SET OF TASKS:
(A) Answer these from the SUV passage, each on its own line:
(i) How many tons does the song say the Canyonero weighs?
(ii) What seating capacity does the parody site give the Dominator?
(iii) How many cell phones come with the Grand Dominator?
(B) List every feature the SUV passage gives for the Grand Dominator upgrade.
(C) Write the next part of the SUV passage, starting after its last sentence.

PROVIDED PASSAGE:
_ _ _

Twelve yards long, two lanes wide, sixty five tons
of American pride, Canyonero, Canyonero! Top of the line in Utility
Sports, unexplained fires are a matter for the Courts, Canyonero,
Canyonero! She blinds everybody with her super-high beams, she's
a squirrel squashin' deer smackin', drivin' machine, Canyonero,
The Simpsons Episode AABF10:
"Marge Simpson in: 'Screaming
Much maligned and much admired- depending on which side of the walnut
accented-dash and plush, leather-trimmed seats you're sitting- the
sports utility vehicle or SUV is the most ostentatious popular product
of car culture. Jokes and critics abound. The parody site, poseur.org
for instance "created" their own SUV line. Among the features of the
"Dominator" are eight rear wheels "for handling those trips to Sam's
Club," and a seating capacity of 20. And, the site is quick to point
out, the Dominator fits under MOST bridge underpasses. (If you choose
to upgrade to the Grand Dominator, you'll enjoy cathedral ceilings,
full lavatory, four cell-phones, TV/VCR/Nintendo 64, Sony DSS satellite,
and a permanent cellular link to the internet.)

_ _ _

RAW DATA:
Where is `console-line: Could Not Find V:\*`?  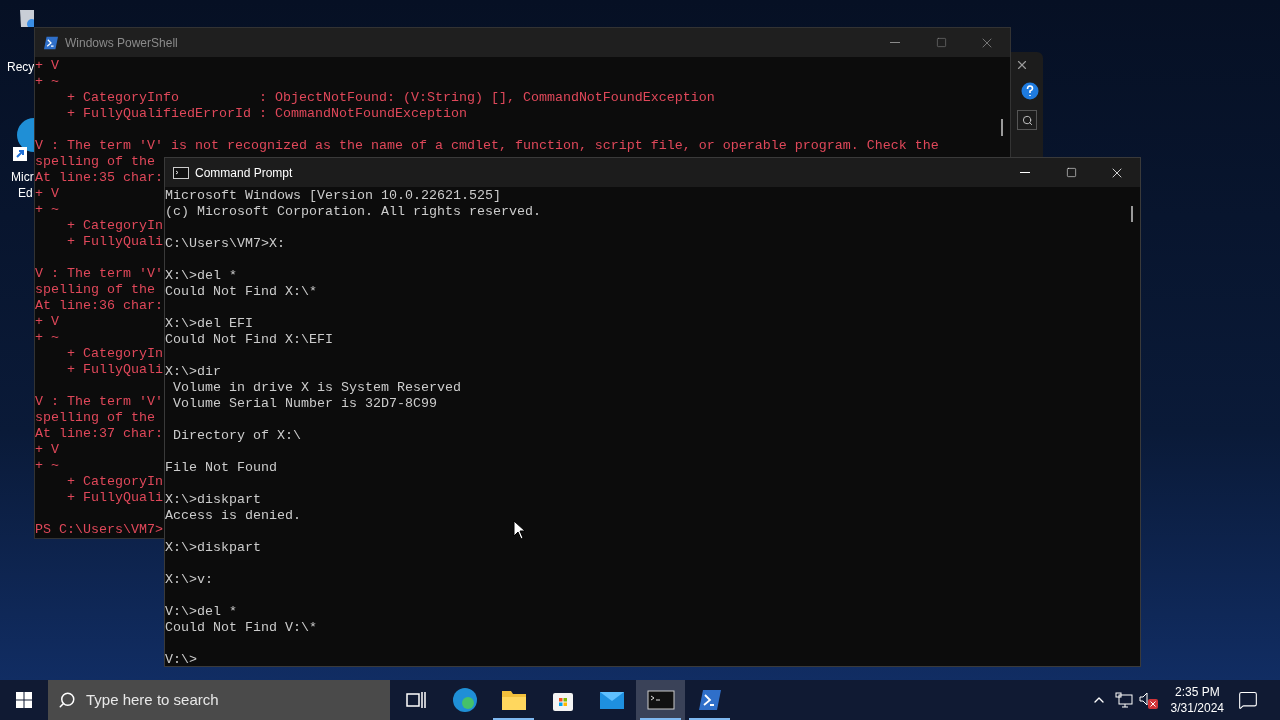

_ _ _

PER-TASK OUTPUTS:
(A)
(i) Sixty-five tons
(ii) 20
(iii) Four

(B)
- Cathedral ceilings
- Full lavatory
- Four cell phones
- TV/VCR/Nintendo 64
- Sony DSS satellite
- A permanent cellular link to the internet

(C)
Although real-life SUVs haven't yet caught up with the Dominator,
they're certainly ambitious. Writing for the New York Times Magazine
last year, Jeffrey Goldberg invited an utterly disgusted Ralph Nader
to ride along as he took the Mercedes Gelandewagen for a spin. Goldberg
described the vehicle as being "built like a tank," weighing nearly
three tons, and going "from 0 to 1,000 in about two seconds." Nader
simply dubbed it the "Stupidwagen." Originally designed for the German
military, at $135,000 the "G-wagen" is the most expensive SUV on the
At that price tag, the average SUV-buying American is highly unlikely
to purchase a G-wagen; when Nader and Goldberg test drove the vehicle
last fall, its 150 owners were concentrated mainly in wealthy sections
of Southern California and New York City suburbs. But for the less
affluent, the Ford Motor company offers a bigger (I didn't say better)
option: the Excursion. Although it weighs in at nearly four tons,
at $35,000-50,000, the Excursion costs only a fraction of the G-wagen.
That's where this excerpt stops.